For monitoring, the framework microservices allows export of APM and BPM signals in OTEL format which is supported by all major observability backend solutions. We provide a pre-configured Grafana dashboard, with correlated logs and traces, and detailed APM out of the box. Using the devops plugin of Godspeed CLI, teams can install the full Grafana stack with Loki, Mimir, Tempo and Minio, on a Kubernetes cluster for scalable telemetry ingestion.
Maintainability
The standardized guardrails with clearly defined developer's boundaries, ensure neat, simple & systematic implementations across projects and individual developers with diverse experiences. This avoids technical debt from creeping into the project over time. Further, the decoupled architecture and a neat and modular implementation allows agility in bringing rapid changes as per the ever evolving needs and scenarios.
Design Principles
In order to serve the Goals and Tenets of the framework, we have followed certain design principles.
Framework architecture
The three main pillars of Godspeed framework: eventsources, datasources, and functions or workflows.

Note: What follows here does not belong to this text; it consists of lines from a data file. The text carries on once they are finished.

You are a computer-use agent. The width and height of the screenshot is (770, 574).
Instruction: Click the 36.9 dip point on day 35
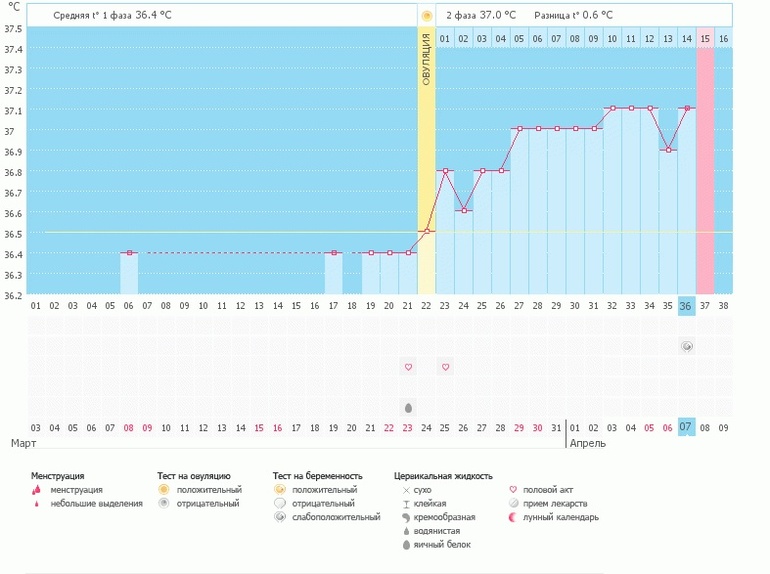pyautogui.click(x=668, y=149)
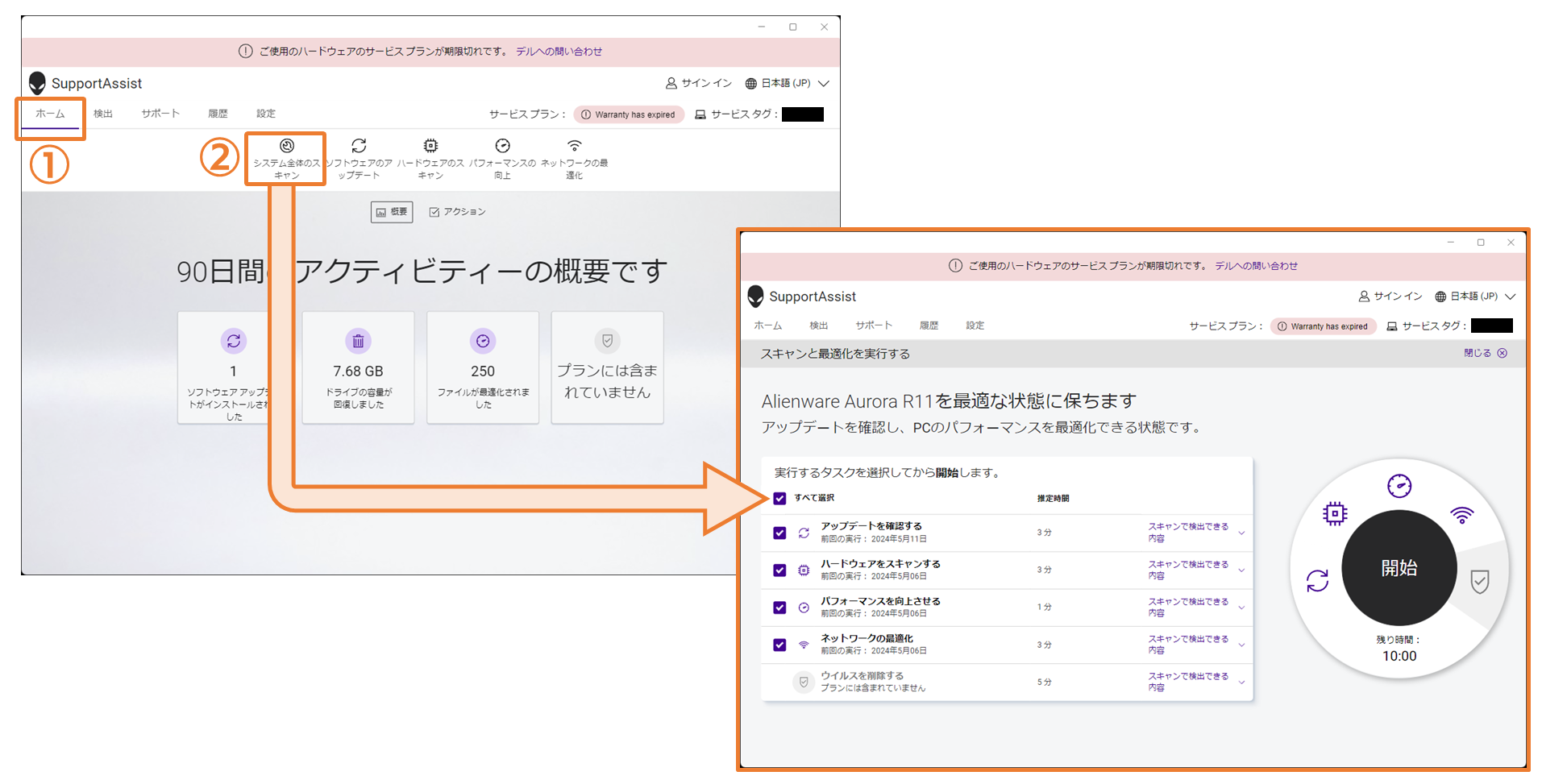
Task: Click the Close (閉じる) link in scan panel
Action: (x=1484, y=353)
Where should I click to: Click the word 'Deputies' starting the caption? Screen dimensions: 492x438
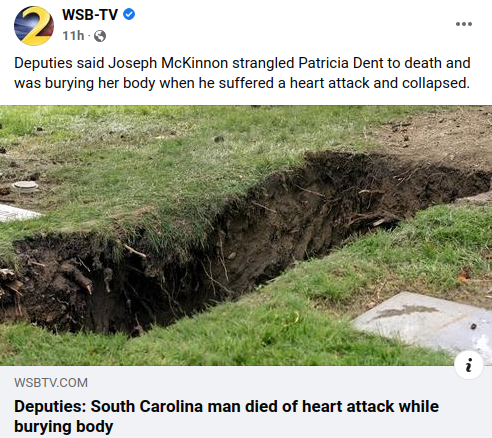43,63
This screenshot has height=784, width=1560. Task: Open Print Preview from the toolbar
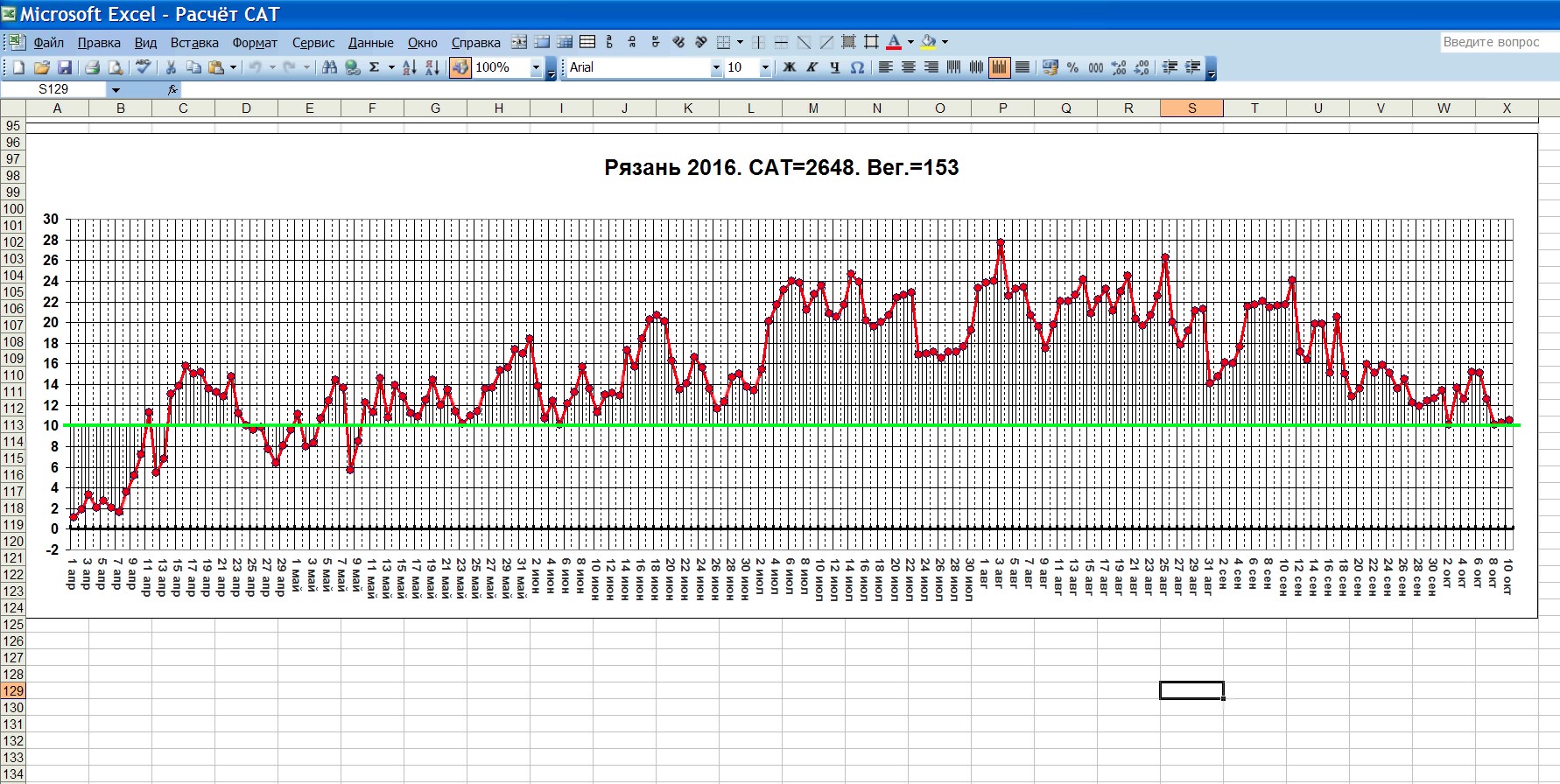(x=115, y=67)
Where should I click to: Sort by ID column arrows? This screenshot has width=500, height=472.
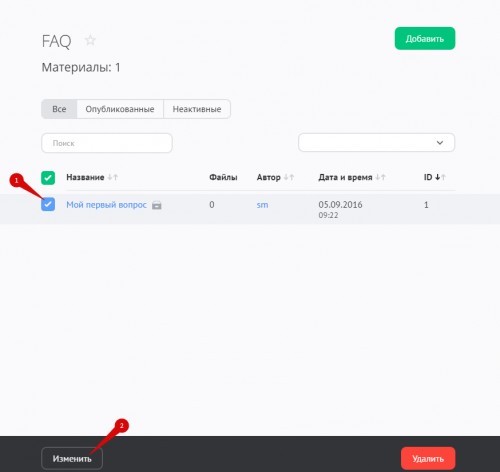pos(440,177)
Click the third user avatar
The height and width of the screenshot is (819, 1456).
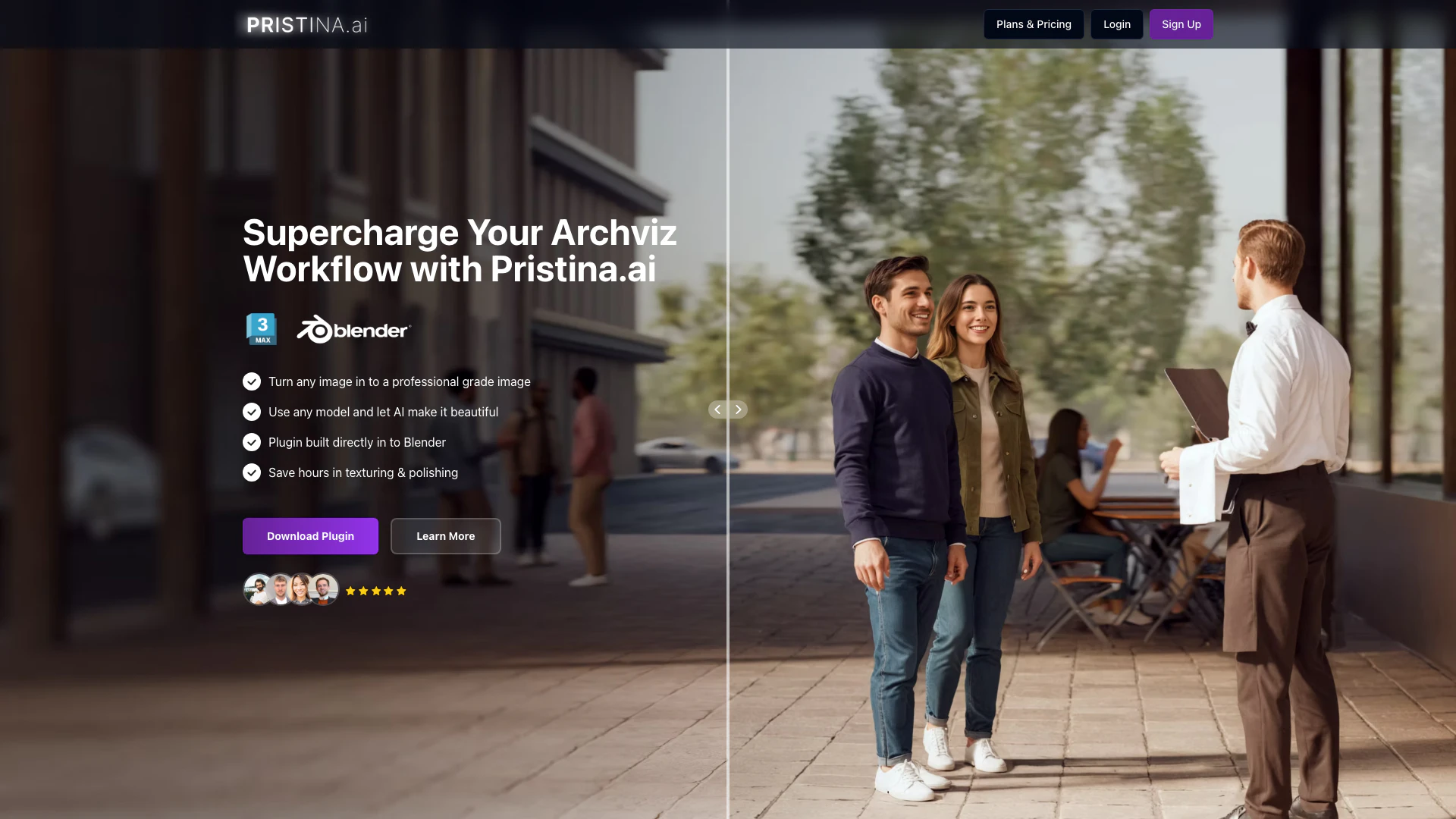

Do read more about them in the design principles section.
Building blocks of framework:
EventSources: Pluggable event sources of different kinds like, HTTP with Express or Fastify, gRpc or Graphql server, cron, web socket, Message bus with Kafka or RabbitMQ, an event from Salesforce.
1.1. Events: Events of async and sync kind are defined in standardized YAML DSL with endpoint, authorization rules and Swagger spec of input and output (as applicable).
DataSources: Pluggable datastores or API clients, to send or retrieve data. For ex. MongoDB, Redis, AWS API etc
Pure Workflows or Functions: The events invoke pure functions or workflows which contain the business logic. They take JSON as input and return JSON based output.
Config: The configuration variables as well as their values are defined in yaml files under
config/
directory. Some variables are specific to the framework and rest variables can be created as per the business use cases.ENV: Sensitive data, like database URLs, that require concealment are specified in .env files and made available in the rest of the project via GSContext object.